Your goal: Exactly as given, transcribe each entry that follows.

Stored items
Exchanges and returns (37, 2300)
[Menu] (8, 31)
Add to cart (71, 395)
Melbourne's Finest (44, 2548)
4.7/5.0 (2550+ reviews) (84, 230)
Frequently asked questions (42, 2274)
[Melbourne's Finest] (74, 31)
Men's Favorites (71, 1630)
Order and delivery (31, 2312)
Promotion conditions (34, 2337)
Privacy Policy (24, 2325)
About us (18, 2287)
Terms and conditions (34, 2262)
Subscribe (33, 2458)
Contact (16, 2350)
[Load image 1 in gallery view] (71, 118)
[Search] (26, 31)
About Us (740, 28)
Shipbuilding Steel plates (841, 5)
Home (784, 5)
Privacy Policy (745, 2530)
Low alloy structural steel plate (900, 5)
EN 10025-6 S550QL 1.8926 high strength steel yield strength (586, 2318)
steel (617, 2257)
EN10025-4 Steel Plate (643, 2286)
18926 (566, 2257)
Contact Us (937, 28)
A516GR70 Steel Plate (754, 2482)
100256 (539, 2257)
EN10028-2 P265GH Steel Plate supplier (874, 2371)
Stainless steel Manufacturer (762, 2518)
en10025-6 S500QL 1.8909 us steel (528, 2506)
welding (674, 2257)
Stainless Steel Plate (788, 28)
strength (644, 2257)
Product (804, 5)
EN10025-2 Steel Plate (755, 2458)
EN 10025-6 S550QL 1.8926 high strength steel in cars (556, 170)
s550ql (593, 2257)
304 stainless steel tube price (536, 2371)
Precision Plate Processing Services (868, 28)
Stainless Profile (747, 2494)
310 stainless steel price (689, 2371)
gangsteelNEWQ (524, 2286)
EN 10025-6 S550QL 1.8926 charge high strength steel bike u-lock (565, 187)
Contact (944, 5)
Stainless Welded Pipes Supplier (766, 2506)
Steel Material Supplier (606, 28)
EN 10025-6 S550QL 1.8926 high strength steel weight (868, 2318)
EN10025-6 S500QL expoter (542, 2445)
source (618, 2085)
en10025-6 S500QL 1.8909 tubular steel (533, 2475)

Task answer:
Exchanges and returns (37, 2300)
[Menu] (8, 31)
Add to cart (71, 395)
Melbourne's Finest (44, 2548)
4.7/5.0 (2550+ reviews) (84, 230)
Frequently asked questions (42, 2274)
[Melbourne's Finest] (74, 31)
Men's Favorites (71, 1630)
Order and delivery (31, 2312)
Promotion conditions (34, 2337)
Privacy Policy (24, 2325)
About us (18, 2287)
Terms and conditions (34, 2262)
Subscribe (33, 2458)
Contact (16, 2350)
[Load image 1 in gallery view] (71, 118)
[Search] (26, 31)
About Us (740, 28)
Shipbuilding Steel plates (841, 5)
Home (784, 5)
Privacy Policy (745, 2530)
Low alloy structural steel plate (900, 5)
EN 10025-6 S550QL 1.8926 high strength steel yield strength (586, 2318)
steel (617, 2257)
EN10025-4 Steel Plate (643, 2286)
18926 (566, 2257)
Contact Us (937, 28)
A516GR70 Steel Plate (754, 2482)
100256 (539, 2257)
EN10028-2 P265GH Steel Plate supplier (874, 2371)
Stainless steel Manufacturer (762, 2518)
en10025-6 S500QL 1.8909 us steel (528, 2506)
welding (674, 2257)
Stainless Steel Plate (788, 28)
strength (644, 2257)
Product (804, 5)
EN10025-2 Steel Plate (755, 2458)
EN 10025-6 S550QL 1.8926 high strength steel in cars (556, 170)
s550ql (593, 2257)
304 stainless steel tube price (536, 2371)
Precision Plate Processing Services (868, 28)
Stainless Profile (747, 2494)
310 stainless steel price (689, 2371)
gangsteelNEWQ (524, 2286)
EN 10025-6 S550QL 1.8926 charge high strength steel bike u-lock (565, 187)
Contact (944, 5)
Stainless Welded Pipes Supplier (766, 2506)
Steel Material Supplier (606, 28)
EN 10025-6 S550QL 1.8926 high strength steel weight (868, 2318)
EN10025-6 S500QL expoter (542, 2445)
source (618, 2085)
en10025-6 S500QL 1.8909 tubular steel (533, 2475)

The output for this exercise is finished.